# Step 8 - Exploratory analysis
## Project: Algorithmic bicycle network growth

This notebook is a sandbox for exploring results.

Contact: Michael Szell (michael.szell@gmail.com)  
Created: 2021-02-08  
Last modified: 2021-04-23

## Preliminaries

### Parameters

In [None]:
debug = False # If True, will produce plots and/or verbose output to double-check
%run -i "../parameters/parameters.py"

### Setup

In [None]:
%run -i path.py
%run -i setup.py

%load_ext watermark
%watermark -n -v -m -g -iv

### Functions

In [None]:
%run -i functions.py

### Constants

In [None]:
pois = ["grid", "railwaystation"]
measures = ["betweenness", "closeness"]
combs = list(itertools.product(pois, measures))
print(combs)

In [None]:
numcitiestotal = len(cities.keys())

### Load all results

In [None]:
analysis_result = {}
for p in pois:
    analysis_result[p] = {}
    for m in measures:
        analysis_result[p][m] = {}
        
        for placeid, placeinfo in tqdm(cities.items(), desc="Cities"):
            filename = placeid + '_poi_' + p + "_" + m + ".csv"
            analysis_result[p][m][placeid] = np.genfromtxt(PATH["results"] + placeid + "/" + filename, delimiter=',', names=True)
            if len(analysis_result[p][m][placeid]) == 0:
                analysis_result[p][m][placeid] = analysis_result[p][m][list(cities.keys())[0]]
                for n in analysis_result[p][m][placeid].dtype.names:
                    analysis_result[p][m][placeid][n] = [-1]*len(analysis_result[p][m][placeid][n])

In [None]:
analysis_existing = {}
for placeid, placeinfo in tqdm(cities.items(), desc="Cities"):
    filename = placeid + '_existing.csv'
    analysis_existing[placeid] = np.genfromtxt(PATH["results"] + placeid + "/" + filename, delimiter=',', names=True, usecols = (1,2,3,4,5,6,7,8,9,10,11))

## Directness and Efficiency for all cities

In this section, we want to check the hypothesis that there is a "dip" in the metrics of directness and efficiency, i.e. that there is a U-shaped form where the metric starts at a high value, then falls  (due to percolation / emergence of the giant component) and then grows back to an intermediate value.
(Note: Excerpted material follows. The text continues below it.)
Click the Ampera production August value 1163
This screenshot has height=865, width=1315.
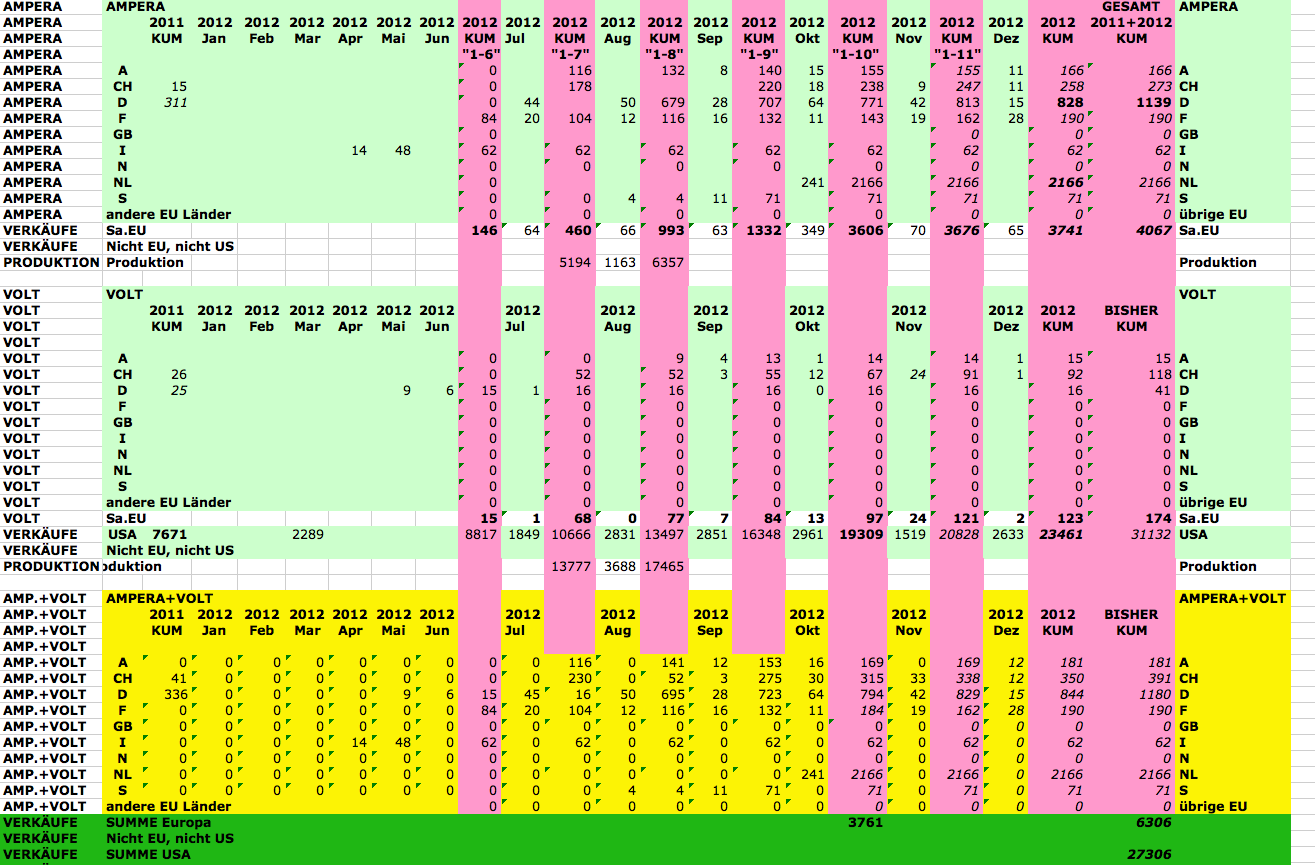pyautogui.click(x=619, y=262)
We do that for each combination of [('grid', 'betweenness'), ('grid', 'closeness'), ('railwaystation', 'betweenness'), ('railwaystation', 'closeness')]
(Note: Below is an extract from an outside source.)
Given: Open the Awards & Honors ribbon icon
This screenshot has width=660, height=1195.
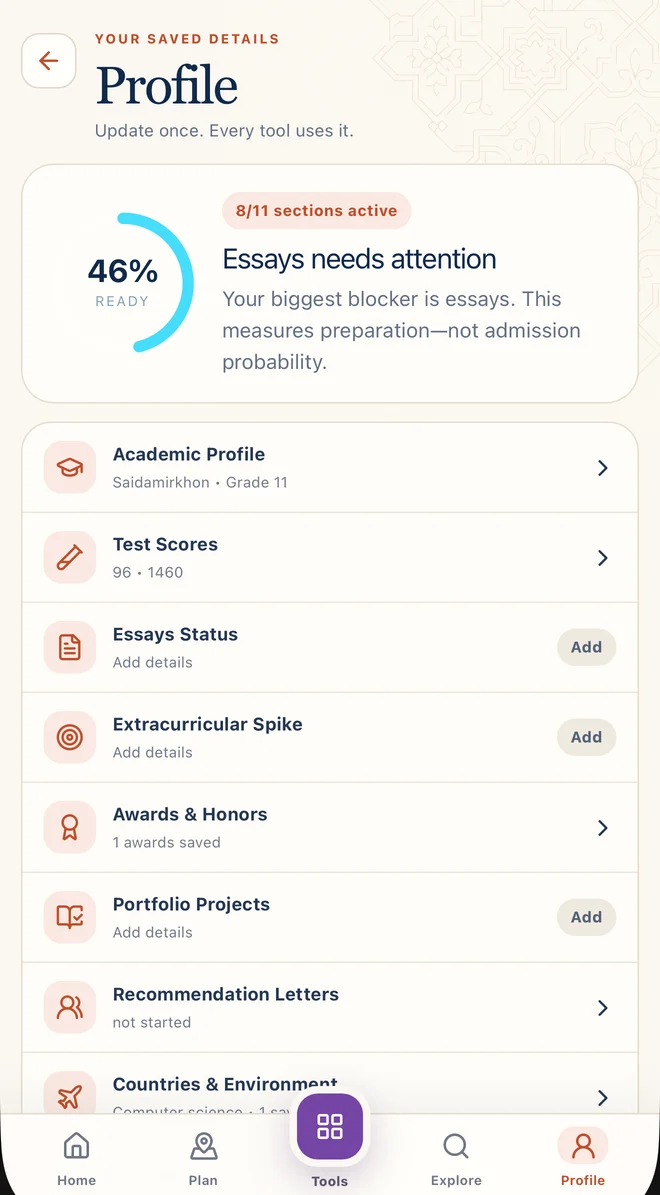Looking at the screenshot, I should (69, 827).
To do that, first we select all cities where the minimum values of the metric are to the right of the maximum value. For those cities we then only plot the (x,y) pairs of the min, max, and end values.

### Directness min/max/end

In [None]:
directness_lcc = {}
for p in pois:
    directness_lcc[p] = {}
    for m in measures:
        directness_lcc[p][m] = {}
        directness_lcc[p][m]["x"] = {}
        directness_lcc[p][m]["y"] = {}

        directness_lcc[p][m]["y"]["min"] = [min(analysis_result[p][m][placeid]["directness_lcc"]) for placeid in cities.keys()]
        directness_lcc[p][m]["y"]["max"] = [max(analysis_result[p][m][placeid]["directness_lcc"]) for placeid in cities.keys()]
        directness_lcc[p][m]["y"]["end"] = [analysis_result[p][m][placeid]["directness_lcc"][-1] for placeid in cities.keys()]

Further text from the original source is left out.